Selected text —

..........

Data Preparation
We are going to use a widely used dataset: California Housing Prices to note down two common ways to illustrate the correlations between every pair of attributes in the dataset.
The first step is to download the data from Kaggle and read it by using Pandas.
import pandas as pd
housing = pd.read_csv('housing.csv')
housing.head()
longitude | latitude | housing_median_age | total_rooms | total_bedrooms | population | households | median_income | median_house_value | ocean_proximity | |
---|---|---|---|---|---|---|---|---|---|---|
0 | -122.23 | 37.88 | 41.0 | 880.0 | 129.0 | 322.0 | 126.0 | 8.3252 | 452600.0 | NEAR BAY |
1 | -122.22 | 37.86 | 21.0 | 7099.0 | 1106.0 | 2401.0 | 1138.0 | 8.3014 | 358500.0 | NEAR BAY |
2 | -122.24 | 37.85 | 52.0 | 1467.0 | 190.0 | 496.0 | 177.0 | 7.2574 | 352100.0 | NEAR BAY |
3 | -122.25 | 37.85 | 52.0 | 1274.0 | 235.0 | 558.0 | 219.0 | 5.6431 | 341300.0 | NEAR BAY |
4 | -122.25 | 37.85 | 52.0 | 1627.0 | 280.0 | 565.0 | 259.0 | 3.8462 | 342200.0 | NEAR BAY |
housing.plot(kind='scatter', x='longitude',y='latitude',alpha=0.1)
<Axes: xlabel='longitude', ylabel='latitude'>
%matplotlib inline
import matplotlib.pyplot as plt
housing.plot(kind='scatter', x='longitude',y='latitude',alpha=0.4,
s=housing['population']/100,label='Population',
c='median_house_value',cmap=plt.get_cmap('jet'),colorbar=True)
plt.legend()
<matplotlib.legend.Legend at 0x26bee165690>
Method 1: Standard Correlation Coefficient
If the dataset is not too large, it is easy to calculate the standard correlation coefficient by using the corr() method.

..........

Excerpted data —
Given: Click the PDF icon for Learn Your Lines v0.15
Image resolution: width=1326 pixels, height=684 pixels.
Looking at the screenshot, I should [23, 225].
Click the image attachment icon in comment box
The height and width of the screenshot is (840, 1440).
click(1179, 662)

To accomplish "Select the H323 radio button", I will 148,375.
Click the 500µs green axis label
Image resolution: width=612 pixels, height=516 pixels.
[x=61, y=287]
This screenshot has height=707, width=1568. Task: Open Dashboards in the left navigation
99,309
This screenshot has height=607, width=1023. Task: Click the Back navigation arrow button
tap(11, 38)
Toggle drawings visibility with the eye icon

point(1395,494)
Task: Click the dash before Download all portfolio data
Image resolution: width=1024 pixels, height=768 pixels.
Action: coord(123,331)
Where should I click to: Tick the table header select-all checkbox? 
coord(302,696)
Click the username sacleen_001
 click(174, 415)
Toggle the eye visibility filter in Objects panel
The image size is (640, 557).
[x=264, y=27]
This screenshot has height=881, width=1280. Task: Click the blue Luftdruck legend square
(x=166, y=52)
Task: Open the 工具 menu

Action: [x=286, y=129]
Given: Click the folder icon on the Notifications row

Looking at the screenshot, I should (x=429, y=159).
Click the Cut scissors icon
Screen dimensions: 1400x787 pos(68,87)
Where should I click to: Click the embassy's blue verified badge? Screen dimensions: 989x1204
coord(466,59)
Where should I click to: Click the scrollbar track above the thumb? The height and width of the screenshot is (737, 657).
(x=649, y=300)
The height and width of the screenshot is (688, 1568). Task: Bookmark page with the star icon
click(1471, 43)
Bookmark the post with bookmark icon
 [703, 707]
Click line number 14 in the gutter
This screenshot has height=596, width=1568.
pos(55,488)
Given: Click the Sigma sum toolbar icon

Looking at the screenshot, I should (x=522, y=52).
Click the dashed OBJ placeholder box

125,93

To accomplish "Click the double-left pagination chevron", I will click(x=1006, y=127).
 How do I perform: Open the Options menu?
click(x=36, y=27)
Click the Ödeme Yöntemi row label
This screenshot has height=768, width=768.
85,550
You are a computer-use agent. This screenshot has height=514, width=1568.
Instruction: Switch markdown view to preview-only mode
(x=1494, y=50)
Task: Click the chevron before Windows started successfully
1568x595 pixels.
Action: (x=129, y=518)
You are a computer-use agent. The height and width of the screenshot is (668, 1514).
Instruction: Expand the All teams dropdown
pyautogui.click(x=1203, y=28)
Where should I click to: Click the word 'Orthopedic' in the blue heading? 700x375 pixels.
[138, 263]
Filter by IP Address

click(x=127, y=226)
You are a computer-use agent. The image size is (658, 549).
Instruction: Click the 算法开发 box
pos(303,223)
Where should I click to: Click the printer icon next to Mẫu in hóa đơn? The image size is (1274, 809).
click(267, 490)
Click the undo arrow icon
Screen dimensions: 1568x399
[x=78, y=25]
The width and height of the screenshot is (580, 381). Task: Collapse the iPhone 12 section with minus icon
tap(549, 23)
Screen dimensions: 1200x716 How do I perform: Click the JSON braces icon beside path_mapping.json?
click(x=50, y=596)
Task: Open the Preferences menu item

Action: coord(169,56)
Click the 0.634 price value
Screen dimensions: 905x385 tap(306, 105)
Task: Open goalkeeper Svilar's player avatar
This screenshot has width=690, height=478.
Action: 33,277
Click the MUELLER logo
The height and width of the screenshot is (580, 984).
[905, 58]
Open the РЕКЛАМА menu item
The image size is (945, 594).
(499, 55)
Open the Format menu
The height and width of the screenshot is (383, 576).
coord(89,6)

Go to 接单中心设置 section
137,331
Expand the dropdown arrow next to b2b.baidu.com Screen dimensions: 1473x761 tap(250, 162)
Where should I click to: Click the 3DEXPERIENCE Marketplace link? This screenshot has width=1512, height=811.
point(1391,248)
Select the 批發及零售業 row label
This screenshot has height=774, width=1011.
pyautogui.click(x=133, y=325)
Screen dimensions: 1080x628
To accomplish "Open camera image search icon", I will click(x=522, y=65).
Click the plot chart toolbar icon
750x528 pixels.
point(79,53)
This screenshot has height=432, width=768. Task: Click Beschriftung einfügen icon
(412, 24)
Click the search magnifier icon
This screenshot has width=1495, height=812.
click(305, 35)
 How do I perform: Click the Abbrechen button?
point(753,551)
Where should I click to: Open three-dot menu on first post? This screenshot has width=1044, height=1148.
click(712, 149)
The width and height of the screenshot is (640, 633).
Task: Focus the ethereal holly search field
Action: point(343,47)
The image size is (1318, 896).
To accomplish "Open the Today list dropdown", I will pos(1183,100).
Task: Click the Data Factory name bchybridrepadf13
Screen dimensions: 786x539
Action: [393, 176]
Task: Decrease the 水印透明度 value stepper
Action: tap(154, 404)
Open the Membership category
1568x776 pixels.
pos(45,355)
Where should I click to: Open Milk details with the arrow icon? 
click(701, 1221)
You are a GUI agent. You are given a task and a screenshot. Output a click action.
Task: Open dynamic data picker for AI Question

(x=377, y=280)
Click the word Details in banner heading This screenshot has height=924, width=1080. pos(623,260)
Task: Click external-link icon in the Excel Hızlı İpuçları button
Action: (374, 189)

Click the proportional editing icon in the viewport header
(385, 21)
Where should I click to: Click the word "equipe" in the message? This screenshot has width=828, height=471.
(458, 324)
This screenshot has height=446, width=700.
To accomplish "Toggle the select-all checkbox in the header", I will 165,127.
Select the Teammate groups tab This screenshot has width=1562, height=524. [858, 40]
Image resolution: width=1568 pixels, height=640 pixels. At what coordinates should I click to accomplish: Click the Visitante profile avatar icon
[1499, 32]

..........

Brief A —
List every median_income value shown in the data table on the California housing page.
Brief B —
According to the California housing page, where should the data be downloaded from?
Brief C —
Copy the California housing page from "Data Preparation" to "housing.head()".

Result A —
8.3252
8.3014
7.2574
5.6431
3.8462

Result B —
Kaggle.

Result C —
Data Preparation
We are going to use a widely used dataset: California Housing Prices to note down two common ways to illustrate the correlations between every pair of attributes in the dataset.
The first step is to download the data from Kaggle and read it by using Pandas.
import pandas as pd
housing = pd.read_csv('housing.csv')
housing.head()